Vor dem Grobschliff mußte natürlich erst mal eine Fase an den Rohling (auch an das Tool), damit beim Schleifen keine Muschelbrüche entstehen. Also wurde erst mal mit einem feinen Schleifstein zum Schärfen von Sensen und reichlich Wasser der Rand des Rohlings gebrochen. Das ganze hat etwa 40 Minuten gedauert und war anstrengender als ich dachte. Lag aber vielleicht auch an der ungünstigen Arbeitsposition an der Spüle in der Küche. Jedenfalls hatte ich hinterher Rückenschmerzen.

Grobschliff

24.04.2004
Nachdem alle Vorbereitungen abgeschlossen waren konnte ich nun endlich mit dem Grobschliff beginnen. Vorher noch mal sicherheitshalber das Video von Stathis angeschaut und dann losgelegt. Meine Frau konnte es sich natürlich nicht verkneifen auch dies im Bild festzuhalten.

Am Anfang wurde erst mal mit Karbo 80 eine Stunde lang MOT geschliffen. Die Mitte wurde ziemlich schnell angegriffen und war auch nach etwa 45 Minuten bis etwa 4mm an den Rand vorgedrungen. Nach einer Stunde dann der erste Test der Pfeiltiefe. 0,9mm.
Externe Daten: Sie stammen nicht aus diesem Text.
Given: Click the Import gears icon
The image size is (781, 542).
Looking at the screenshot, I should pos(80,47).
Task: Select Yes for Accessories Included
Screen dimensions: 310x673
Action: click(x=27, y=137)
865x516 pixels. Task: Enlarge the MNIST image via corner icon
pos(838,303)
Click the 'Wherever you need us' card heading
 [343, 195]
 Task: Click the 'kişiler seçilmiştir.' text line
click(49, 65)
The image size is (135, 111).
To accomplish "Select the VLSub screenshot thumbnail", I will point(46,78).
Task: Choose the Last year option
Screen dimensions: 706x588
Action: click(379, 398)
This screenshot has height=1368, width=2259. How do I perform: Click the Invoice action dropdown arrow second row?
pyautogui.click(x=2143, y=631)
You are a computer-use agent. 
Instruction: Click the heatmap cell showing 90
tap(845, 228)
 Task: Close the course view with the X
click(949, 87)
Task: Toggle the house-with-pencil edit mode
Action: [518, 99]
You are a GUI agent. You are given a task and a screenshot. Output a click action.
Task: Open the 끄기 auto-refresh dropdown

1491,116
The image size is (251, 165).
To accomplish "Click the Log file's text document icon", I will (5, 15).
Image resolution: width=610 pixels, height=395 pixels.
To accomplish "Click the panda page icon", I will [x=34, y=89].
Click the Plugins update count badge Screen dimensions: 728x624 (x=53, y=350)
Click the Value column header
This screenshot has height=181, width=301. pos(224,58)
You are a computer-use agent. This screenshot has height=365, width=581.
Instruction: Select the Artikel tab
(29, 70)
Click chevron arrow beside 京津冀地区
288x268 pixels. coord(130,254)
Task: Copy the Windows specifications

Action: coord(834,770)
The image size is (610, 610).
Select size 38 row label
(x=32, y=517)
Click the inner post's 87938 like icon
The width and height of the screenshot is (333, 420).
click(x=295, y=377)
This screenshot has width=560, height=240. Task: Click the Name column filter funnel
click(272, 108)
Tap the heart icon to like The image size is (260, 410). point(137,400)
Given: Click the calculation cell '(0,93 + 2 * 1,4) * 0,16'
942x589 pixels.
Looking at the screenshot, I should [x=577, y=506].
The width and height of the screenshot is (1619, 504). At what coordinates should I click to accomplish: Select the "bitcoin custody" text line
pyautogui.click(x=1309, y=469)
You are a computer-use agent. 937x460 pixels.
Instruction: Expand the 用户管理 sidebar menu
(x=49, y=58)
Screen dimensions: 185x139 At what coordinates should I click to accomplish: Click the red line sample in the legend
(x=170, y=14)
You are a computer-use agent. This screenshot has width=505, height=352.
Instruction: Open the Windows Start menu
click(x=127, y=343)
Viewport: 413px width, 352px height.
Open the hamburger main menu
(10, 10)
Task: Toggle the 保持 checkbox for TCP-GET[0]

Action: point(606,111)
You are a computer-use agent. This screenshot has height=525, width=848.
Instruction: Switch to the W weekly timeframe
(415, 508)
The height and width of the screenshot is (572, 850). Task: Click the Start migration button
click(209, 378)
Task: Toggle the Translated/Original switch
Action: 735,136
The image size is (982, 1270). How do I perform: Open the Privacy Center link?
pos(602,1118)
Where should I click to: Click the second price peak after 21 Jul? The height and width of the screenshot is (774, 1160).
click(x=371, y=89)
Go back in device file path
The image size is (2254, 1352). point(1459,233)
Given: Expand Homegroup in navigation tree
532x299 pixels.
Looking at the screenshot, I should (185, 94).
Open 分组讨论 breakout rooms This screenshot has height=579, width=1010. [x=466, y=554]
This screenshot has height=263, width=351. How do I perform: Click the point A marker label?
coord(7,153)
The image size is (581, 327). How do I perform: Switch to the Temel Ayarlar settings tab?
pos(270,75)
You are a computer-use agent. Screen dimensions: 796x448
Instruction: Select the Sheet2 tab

WOW?!?! So schnell? Zunächst Verwunderung, daß es so schnell geht. Im Internet liest man immer, daß manche Leute stundenlang schleifen und fast nichts passiert. Das Ergebnis war natürlich sehr motivierend und ich beschloß etwas weniger Druck zu machen und mich langsamer an die gewünschten 2.08mm heran zu tasten.
Nach einer weiteren Stunde Schleifen war ich dann bei 1,5mm Pfeiltiefe. Am Rand war noch etwa 1,5-2mm unangegriffen. Bis zum erreichen der Eigentlichen Pfeiltiefe (2,1mm mit Meßschieber) habe ich noch MOT geschliffen. Das war etwa nach 3 Stunden der Fall.
Dann bin ich zu TOT übergegangen, da am Rand immer noch etwa 1mm stand. Der wurde dann auch recht schnell angegriffen und nach 3-4 Chargen Karbo 80 war er bis zur Fase bearbeitet.
Nun wurden noch 12 Chargen Karbo 80 jeweils 2 MOT und 2 TOT immer wechselnd geschliffen um ihn an die Sphäre anzunähern und die Brennweite, die ich vorher mit der LED-Lampe auf ca. 1,25m (1,20m wollte ich) bestimmt habe zu halten. Die letzte Charge habe ich dann so richtig durchgeschliffen (10min) bis nur noch ein hellgrauer Film aus Glas und zermalenem Karbo da war. Die Luftblasenbildung zwischen Tool und Spiegel war erstaunlich gering und nur in den Rillen des Tools zu sehen. Abschließend wurde dann noch mal die Pfeiltiefe gemessen. Sie lag immer noch bei 2,1mm also recht nah am Soll.

Als ich den Spiegel nach dem Messen vom Tisch hoch hob, traute ich meinen Augen nicht. Auf dem Tisch lag ein großer Glassplitter. Wo kam derdenn her? Das Herz blieb mir fast stehen. Als ich den Rohling genau angeschaut und da hab ich das Maleur gesehen. Ein Muschelbruch am Rand mit 5 mm!!! Durchmesser. Glücklicherweise auf der Rückseite des Rohlings. Nachdem ich mich wieder etwas beruhigt hatte und auf der geschliffenen Seite nichts feststellen konnte habe ich mich entschlossen diesen Vorfall als Zeichen zu werten, den Rohling etwas sanfter anzufassen. Woher der Muschelbruch kam ist mir jedoch immer noch schleierhaft, da ich eigentlich nirgendwo angeeckt bin.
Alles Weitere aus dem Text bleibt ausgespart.